TEHRAN, May 17: Iran expects to import about 20 million litres of gasoline per day during the 2008-9 year, less than half the amount it would have imported had it not launched rationing last June, an energy official said on Saturday.

But the figure was still 5 million litres higher than an import estimate given by another oil official in February, before Iran allowed the sale of extra, higher-priced gasoline outside the rationing system launched in June last year.

We predict to have about 20 million litres of imports this year on average, deputy Oil Minister Mohammad Reza Nematzadeh told reporters, referring to the Iranian year that ends in March 2009.

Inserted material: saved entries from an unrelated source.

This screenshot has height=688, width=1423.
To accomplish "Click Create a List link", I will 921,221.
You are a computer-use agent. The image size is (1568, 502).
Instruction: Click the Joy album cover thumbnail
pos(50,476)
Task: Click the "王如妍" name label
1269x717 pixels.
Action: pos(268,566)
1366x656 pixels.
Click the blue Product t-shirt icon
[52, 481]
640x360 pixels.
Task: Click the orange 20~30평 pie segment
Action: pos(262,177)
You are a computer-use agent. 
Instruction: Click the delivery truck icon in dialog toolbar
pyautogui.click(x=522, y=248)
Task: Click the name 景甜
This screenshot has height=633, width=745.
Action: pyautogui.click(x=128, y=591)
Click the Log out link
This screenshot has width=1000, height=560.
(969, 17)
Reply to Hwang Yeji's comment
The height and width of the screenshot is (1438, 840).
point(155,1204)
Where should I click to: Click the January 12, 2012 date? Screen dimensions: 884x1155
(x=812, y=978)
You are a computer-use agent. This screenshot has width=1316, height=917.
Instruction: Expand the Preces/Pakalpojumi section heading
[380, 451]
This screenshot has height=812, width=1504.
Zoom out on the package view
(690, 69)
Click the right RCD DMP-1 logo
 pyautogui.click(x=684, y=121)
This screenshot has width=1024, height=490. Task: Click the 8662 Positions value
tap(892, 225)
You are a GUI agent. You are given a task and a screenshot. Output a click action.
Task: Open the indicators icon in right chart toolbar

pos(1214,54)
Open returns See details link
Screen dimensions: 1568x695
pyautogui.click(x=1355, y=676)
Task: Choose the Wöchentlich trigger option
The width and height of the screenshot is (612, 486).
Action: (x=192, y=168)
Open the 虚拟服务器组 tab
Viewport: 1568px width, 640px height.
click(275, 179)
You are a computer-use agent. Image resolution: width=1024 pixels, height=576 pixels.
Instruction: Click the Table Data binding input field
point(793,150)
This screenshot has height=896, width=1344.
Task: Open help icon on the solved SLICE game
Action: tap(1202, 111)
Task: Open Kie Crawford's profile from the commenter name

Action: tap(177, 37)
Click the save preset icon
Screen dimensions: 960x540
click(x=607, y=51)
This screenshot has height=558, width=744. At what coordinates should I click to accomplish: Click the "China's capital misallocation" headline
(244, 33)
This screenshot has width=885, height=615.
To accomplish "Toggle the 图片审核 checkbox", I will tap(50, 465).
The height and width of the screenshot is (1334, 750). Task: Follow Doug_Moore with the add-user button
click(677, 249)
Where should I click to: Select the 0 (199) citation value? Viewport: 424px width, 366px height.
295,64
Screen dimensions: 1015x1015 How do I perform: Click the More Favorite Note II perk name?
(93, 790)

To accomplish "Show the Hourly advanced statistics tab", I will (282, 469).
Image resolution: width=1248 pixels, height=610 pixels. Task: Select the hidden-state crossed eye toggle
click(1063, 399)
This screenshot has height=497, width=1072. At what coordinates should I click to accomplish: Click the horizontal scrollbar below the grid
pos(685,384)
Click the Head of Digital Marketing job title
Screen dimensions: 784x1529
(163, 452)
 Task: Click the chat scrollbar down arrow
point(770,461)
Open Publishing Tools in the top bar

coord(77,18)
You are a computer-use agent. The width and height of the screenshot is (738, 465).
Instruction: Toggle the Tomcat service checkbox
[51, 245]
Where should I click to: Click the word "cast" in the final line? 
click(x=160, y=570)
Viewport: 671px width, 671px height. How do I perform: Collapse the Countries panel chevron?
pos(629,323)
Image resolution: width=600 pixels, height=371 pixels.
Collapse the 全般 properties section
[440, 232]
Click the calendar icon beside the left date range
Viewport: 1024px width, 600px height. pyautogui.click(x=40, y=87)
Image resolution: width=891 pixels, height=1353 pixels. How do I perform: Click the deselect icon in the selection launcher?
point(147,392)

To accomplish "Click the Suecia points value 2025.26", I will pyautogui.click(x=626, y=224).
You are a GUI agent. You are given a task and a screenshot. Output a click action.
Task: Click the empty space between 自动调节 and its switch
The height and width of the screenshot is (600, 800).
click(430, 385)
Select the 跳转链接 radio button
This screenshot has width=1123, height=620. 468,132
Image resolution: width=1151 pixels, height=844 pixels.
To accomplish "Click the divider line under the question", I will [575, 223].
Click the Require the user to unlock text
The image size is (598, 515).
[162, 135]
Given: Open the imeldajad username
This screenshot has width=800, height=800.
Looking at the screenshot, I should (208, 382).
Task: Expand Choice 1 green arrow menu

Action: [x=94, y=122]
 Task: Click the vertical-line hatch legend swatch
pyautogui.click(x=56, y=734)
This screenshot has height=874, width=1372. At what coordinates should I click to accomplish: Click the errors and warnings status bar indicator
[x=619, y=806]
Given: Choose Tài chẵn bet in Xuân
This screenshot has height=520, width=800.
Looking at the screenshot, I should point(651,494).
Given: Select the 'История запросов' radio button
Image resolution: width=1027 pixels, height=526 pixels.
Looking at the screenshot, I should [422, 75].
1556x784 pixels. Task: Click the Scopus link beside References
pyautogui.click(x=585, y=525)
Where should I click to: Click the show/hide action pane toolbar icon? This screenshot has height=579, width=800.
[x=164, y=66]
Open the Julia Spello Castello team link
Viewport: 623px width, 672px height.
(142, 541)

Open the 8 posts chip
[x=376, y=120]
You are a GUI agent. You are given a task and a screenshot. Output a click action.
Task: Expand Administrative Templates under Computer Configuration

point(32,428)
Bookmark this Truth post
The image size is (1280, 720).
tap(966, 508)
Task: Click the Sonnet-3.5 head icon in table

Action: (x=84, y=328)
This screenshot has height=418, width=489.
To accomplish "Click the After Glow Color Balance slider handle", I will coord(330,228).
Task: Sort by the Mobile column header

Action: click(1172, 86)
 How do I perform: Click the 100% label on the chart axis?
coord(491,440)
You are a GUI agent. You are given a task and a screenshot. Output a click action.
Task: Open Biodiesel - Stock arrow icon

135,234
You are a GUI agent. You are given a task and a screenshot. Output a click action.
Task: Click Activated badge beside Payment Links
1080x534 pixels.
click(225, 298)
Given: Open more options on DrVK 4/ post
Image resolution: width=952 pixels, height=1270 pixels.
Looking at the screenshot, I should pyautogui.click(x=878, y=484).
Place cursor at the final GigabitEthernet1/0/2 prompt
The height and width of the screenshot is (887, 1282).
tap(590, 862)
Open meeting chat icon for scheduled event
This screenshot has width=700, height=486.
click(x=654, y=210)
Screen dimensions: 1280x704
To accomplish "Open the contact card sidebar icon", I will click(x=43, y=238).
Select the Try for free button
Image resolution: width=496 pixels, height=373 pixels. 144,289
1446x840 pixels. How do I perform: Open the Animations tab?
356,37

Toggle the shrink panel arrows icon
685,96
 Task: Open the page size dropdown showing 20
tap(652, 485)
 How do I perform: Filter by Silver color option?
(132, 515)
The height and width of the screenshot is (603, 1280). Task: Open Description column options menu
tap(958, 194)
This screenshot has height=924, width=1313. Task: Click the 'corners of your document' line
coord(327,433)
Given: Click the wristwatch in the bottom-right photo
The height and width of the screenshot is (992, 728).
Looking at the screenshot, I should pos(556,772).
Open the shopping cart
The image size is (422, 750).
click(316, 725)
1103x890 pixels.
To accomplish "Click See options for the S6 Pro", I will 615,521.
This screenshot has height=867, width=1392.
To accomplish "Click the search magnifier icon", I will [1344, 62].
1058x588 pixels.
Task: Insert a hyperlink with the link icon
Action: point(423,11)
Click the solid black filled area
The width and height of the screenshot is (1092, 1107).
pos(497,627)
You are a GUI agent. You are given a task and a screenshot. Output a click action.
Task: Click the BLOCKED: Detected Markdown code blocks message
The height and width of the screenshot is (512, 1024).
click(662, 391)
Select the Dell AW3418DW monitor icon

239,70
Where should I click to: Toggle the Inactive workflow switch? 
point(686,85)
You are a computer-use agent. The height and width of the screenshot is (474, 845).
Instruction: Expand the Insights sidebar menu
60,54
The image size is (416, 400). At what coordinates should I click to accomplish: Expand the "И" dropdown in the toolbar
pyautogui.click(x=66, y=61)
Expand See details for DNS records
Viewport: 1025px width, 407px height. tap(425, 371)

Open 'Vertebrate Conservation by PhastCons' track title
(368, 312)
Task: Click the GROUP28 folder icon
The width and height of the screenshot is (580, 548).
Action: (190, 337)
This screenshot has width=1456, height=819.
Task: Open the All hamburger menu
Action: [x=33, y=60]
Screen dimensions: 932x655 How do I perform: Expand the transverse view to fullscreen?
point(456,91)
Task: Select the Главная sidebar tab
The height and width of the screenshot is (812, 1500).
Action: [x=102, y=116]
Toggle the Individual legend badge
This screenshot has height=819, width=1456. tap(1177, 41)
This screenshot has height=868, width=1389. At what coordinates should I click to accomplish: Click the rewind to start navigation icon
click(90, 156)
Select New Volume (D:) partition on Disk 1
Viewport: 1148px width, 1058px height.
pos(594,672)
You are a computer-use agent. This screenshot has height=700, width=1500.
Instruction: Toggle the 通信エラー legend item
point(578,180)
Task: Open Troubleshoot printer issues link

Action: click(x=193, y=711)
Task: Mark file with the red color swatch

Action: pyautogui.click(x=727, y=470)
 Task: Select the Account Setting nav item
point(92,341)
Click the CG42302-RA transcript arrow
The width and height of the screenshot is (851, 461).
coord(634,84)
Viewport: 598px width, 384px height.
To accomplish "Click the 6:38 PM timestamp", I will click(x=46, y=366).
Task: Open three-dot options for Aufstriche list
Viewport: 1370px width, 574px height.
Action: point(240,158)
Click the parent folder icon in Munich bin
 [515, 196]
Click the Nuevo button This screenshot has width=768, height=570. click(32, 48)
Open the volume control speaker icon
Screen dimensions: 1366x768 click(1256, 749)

And if the rationing had not taken place that number would have been over 40 million litres and with current prices that would have been more than $4 billion for the year, he said on the sidelines of a petrochemical conference.

Iran, the world’s fourth largest oil producer, launched gasoline rationing last June to curb consumption which had risen well beyond the country’s ability to refine crude, forcing the government to rely on expensive imports.

All fuel had been sold at the heavily subsidised price of 1,000 rials (about 11 US cents) a litre. But the government revised the system starting from March 20 to let drivers buy fuel above their 120 litre a month quota at 4,000 rials a litre.

Until that revision, drivers could not officially buy extra fuel, although some drivers turned to an unofficial market.

Nematzadeh last month said drivers had used more fuel than expected since the system was revised in mid-March.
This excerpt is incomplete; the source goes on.